## What you will do:
1) In the passage below on wolves in Colorado, repeat the text starting with "The CSU poll" and going on through "killed by wolves.".
2) Answer these questions using the passage below on wolves in Colorado:
(a) According to the analysis of USDA data, what percentage of the cattle that wolves share territory with do they prey on?
(b) What would Initiative 107 compensate ranchers for?
(c) How many of Colorado's county commissions support the Stop the Wolf Coalition?

[begin Document segment]

Ranchers are concerned that wolves will prey on cattle and sheep, despite analysis of USDA data (conducted on behalf of the Rocky Mountain Wolf Project) that shows wolves predate on just 0.007 percent of cattle that they share territory with across the Northern Rocky Mountains. To address this concern, Initiative 107 would compensate ranchers for verified livestock losses caused by wolves.  

The CSU poll suggests that the opposition is a small minority. But it appears to be well organized, especially in rural areas of the state. One group, the Stop the Wolf Coalition, has garnered support from 38 of Colorado’s 64 county commissions. The coalition’s website displays graphic images of pets and livestock killed by wolves.

[end Document segment]
[begin Recorded data]

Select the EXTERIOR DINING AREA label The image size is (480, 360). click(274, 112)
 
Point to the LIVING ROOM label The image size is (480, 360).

[end Recorded data]

## Solutions to the tasks:
1)
The CSU poll suggests that the opposition is a small minority. But it appears to be well organized, especially in rural areas of the state. One group, the Stop the Wolf Coalition, has garnered support from 38 of Colorado’s 64 county commissions. The coalition’s website displays graphic images of pets and livestock killed by wolves.

2)
(a) 0.007 percent
(b) Verified livestock losses caused by wolves
(c) 38 of the 64